Мать Юры сидела молча, обхватив голову руками. Девушка в темном пальто кусала губы.
Георгий вспомнил солдатских матерей, встречавших гробы из Буйнакска. Они набрасывались с воем и проклятиями на всех стоявших поблизости офицеров. Даже на тех, кто вытаскивал тела их погибших сыновей из-под обстрела. Кто, рискуя быть сбитым, в вертолетах перевозил тела в Буйнакск, чтобы их могли опознать и похоронить, а не просто «зарыть в шар земной», что очень пафосно звучит, но очень подло выглядит в реальной жизни.
— Простите, — сказал Георгий. — Не продолжайте. Мы уже уходим.

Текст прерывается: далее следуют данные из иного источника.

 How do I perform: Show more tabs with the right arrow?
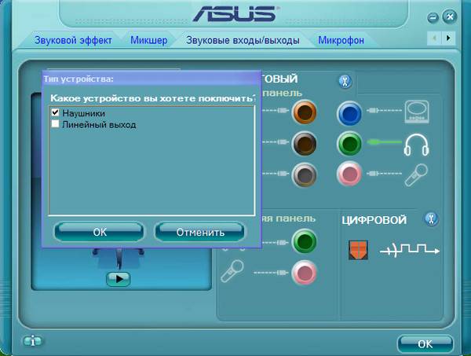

Яцек, не вмешиваясь в разговор, прогуливался поодаль. Когда Гольцов поравнялся с ним, он не выдержал, съязвил:
— Что, сходил в народ?
— Отвали.
Яцек не обиделся, хотя ему вовсе не был чужд, как он говорил, панский гонор. Панский гонор имел порой место быть, но, кроме всего прочего, Яцек еще умел по-настоящему быть другом.
В молчании они возвращались к выходу с кладбища, когда сзади послышался стук каблучков и девичий голос окликнул их:
— Подождите! Пожалуйста, подождите!
Девушка подбежала к ним. Запыхавшись, произнесла:
— Подождите. Я хочу извиниться.
Георгий с Яцеком переглянулись.
— Извиниться? За что? — сказал Георгий. — Ничего не произошло. Все в полном порядке.
— Да, все нормально, — подтвердил Яцек.
Девушка закинула на плечо сползающий ремешок сумочки.
— Нет, то, что произошло сейчас, несправедливо. Ужасно! Андрей Виссарионович наговорил ерунды. Он стал невыносимым, с тех пор как умер Юра. Себя мучит и всех измучил. Простите его, не принимайте его слова на свой счет.